EXAMPLES The present invention will be described in more detail below with reference to examples. However, the scope of the invention is not limited to such examples. "%" means "% by mass" unless otherwise specified.

[Example 1]
(1) Preparation of spray composition Ethanol (manufactured by Wako Pure Chemical Industries, Ltd.: trade name ethanol (99.5)) was used as the component (a) of the spray composition. Polyvinyl butyral (PVB, trade name: S-LEC B BM-1, manufactured by Sekisui Chemical Co., Ltd.) was used as the component (b) of the spray composition. Felbinac (manufactured by Junsei Chemical Co., Ltd.) was used as the component (c) of the spray composition. Table 1 shows the mixing ratio in the composition for spraying. The amount of ethanol shown in Table 1 is an effective amount and does not contain water.
(2) Electrostatic spray process Using an electrostatic spray device 10 having the configuration shown in FIG. 1 and the appearance shown in FIG. An electrostatic spray method was applied for 180 seconds. The conditions for the electrostatic spray method were as shown below.
・Applied voltage: 30 kV
・Distance between nozzle and skin: 150mm
・Discharge rate of spray composition: 3 mL/h
・Environment: 25°C, 30% RH
This electrostatic spray formed a film on the surface of the skin model in the form of a single sheet of fiber deposits. The coating was a circle about 4 cm in diameter and weighed about 3.8 mg. The fiber thickness measured by the method described above was 660 nm.

[Examples 2 to 12]
An electrostatic spraying step was carried out in the same manner as in Example 1 except that the components (a), (b), (c) and (d) in the spray composition were changed to the conditions shown in Table 1 below, and the fibers were A coating consisting of a deposit of The following materials were used for component (c).

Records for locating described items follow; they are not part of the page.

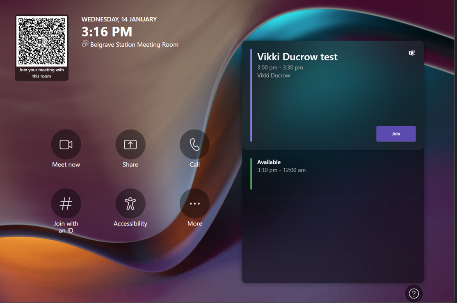Open Join with an ID hash icon
Image resolution: width=457 pixels, height=303 pixels.
[x=66, y=203]
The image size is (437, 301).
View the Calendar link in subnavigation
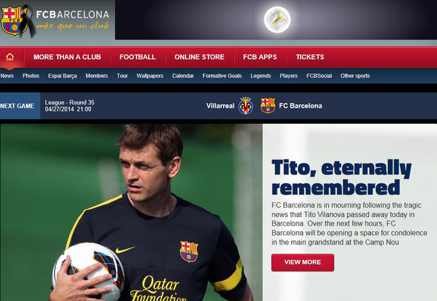(183, 76)
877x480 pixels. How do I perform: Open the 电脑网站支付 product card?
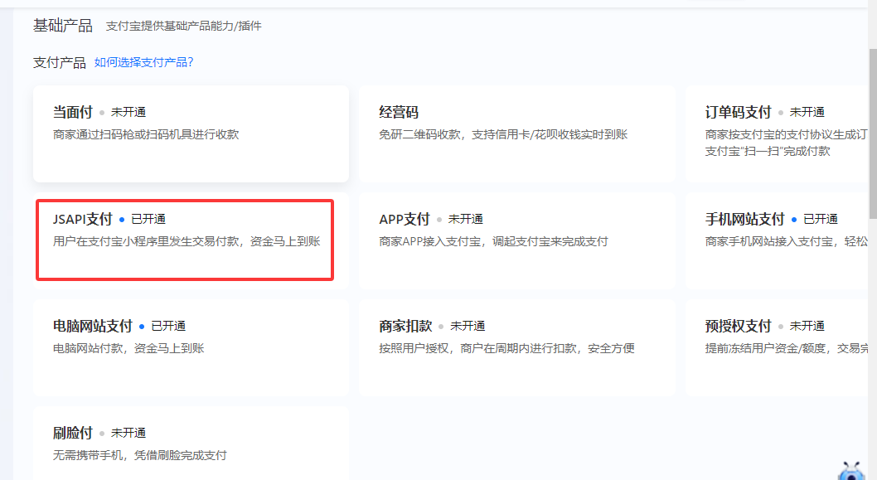(x=191, y=347)
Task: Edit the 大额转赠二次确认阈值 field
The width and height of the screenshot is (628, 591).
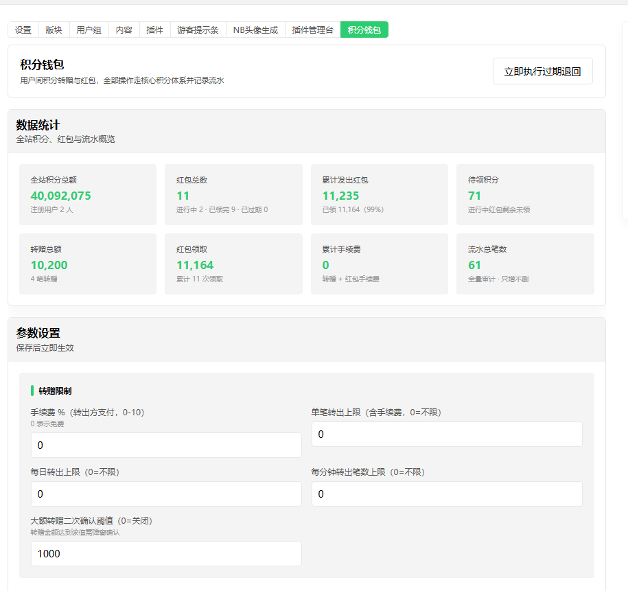Action: 166,554
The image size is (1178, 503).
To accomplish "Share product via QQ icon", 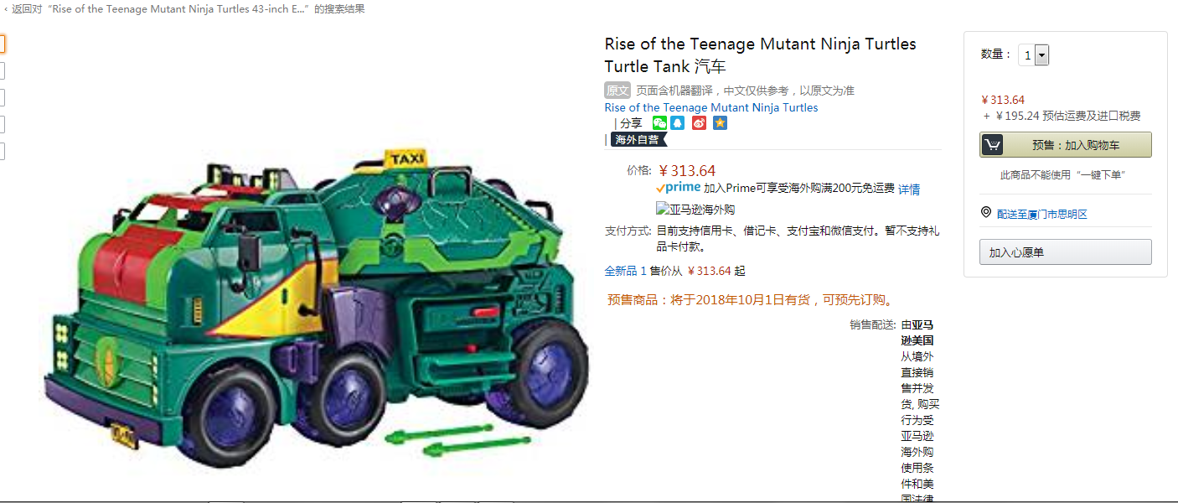I will coord(678,123).
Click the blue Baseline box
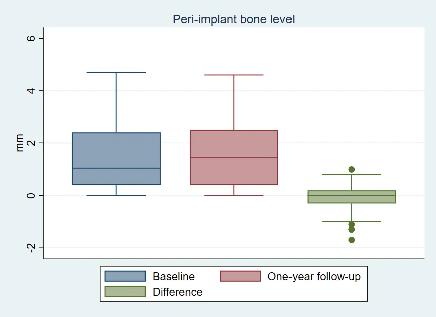The height and width of the screenshot is (317, 436). click(116, 159)
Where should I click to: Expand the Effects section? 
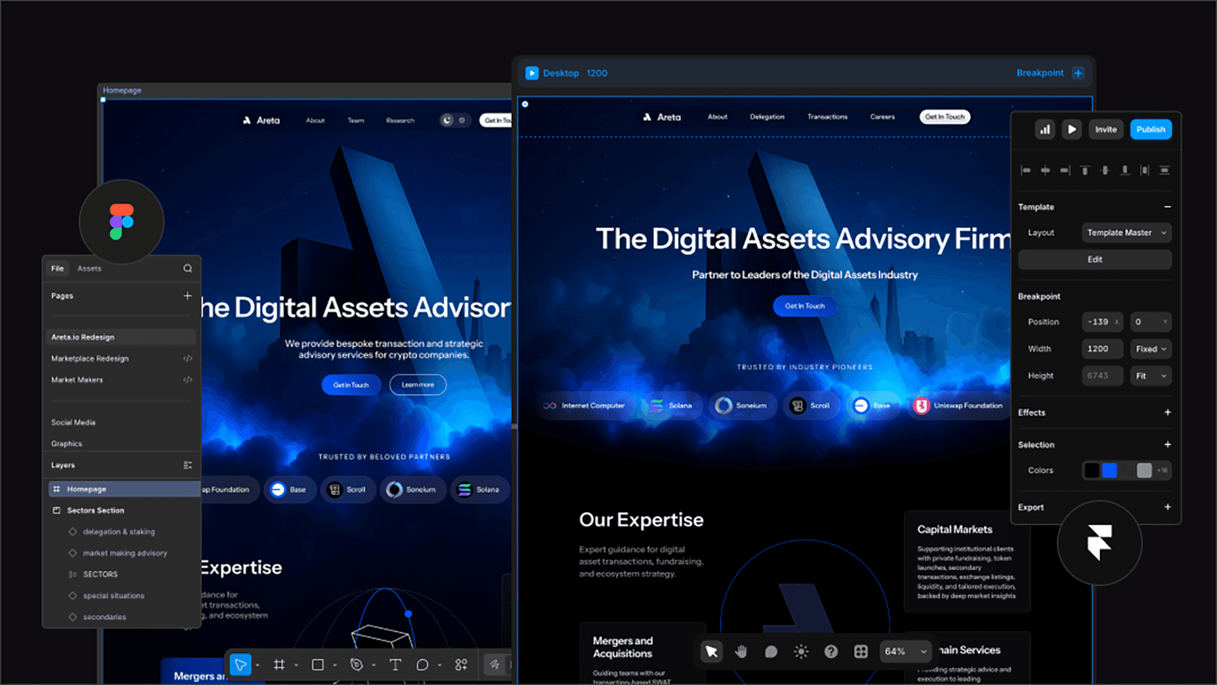point(1168,412)
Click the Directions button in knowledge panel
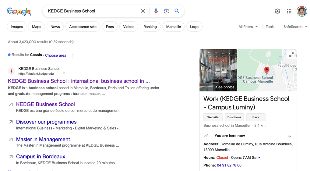This screenshot has width=310, height=171. [x=234, y=117]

Diclofenac (manufactured by Tokyo Chemical Industry Co., Ltd.), loxoprofen (manufactured by Junsei Chemical Co., Ltd.), flurbiprofen (manufactured by Tokyo Chemical Industry Co., Ltd.).

[Example 13]
An electrostatic spraying step was performed in the same manner as in Example 1, except that glycerin (manufactured by Wako Pure Chemical Industries, Ltd.) was used as the component (d) in the spray composition to obtain a coating composed of fiber deposits. . Table 2 shows the mixing ratio in the composition for spraying. The amounts of ethanol, glycerin, and dipropylene glycol shown in Table 2 are effective amounts.

[Examples 14-22]
An electrostatic spraying step was carried out in the same manner as in Example 13 except that the components (a), (b), (c) and (d) in the spray composition were changed to the conditions shown in Table 2 below, and the fibers were A coating consisting of a deposit of The following materials were used for component (d). Dipropylene glycol (DPG, manufactured by Wako Pure Chemical Industries, Ltd.).

[Comparative Example 1]
A sheet of film consisting of a deposit of fibers was obtained in the same manner as in Example 2, except that the same spray composition as in Example 2 was used, and aluminum foil was used instead of a skin model. After holding this film in an environment of 25° C. and 50% RH for 3 days, this film was peeled off from the aluminum foil and applied to a skin model to form a film on the skin model.

[Comparative Example 2-4]
A single film consisting of a fiber deposit was prepared in the same manner as in Example 2, except that the same spray composition as in Examples 5, 8, and 11 was used, and aluminum foil was used instead of a skin model as the spray target. Obtained. As in Comparative Example 1, it was peeled off from the aluminum foil and a film was formed on the skin model.

〔evaluation〕
The films formed in Examples and Comparative Examples were evaluated for the crystalline state of component (c), adhesion to skin, and durability on skin according to the following criteria. The results are shown in Tables 1 and 2.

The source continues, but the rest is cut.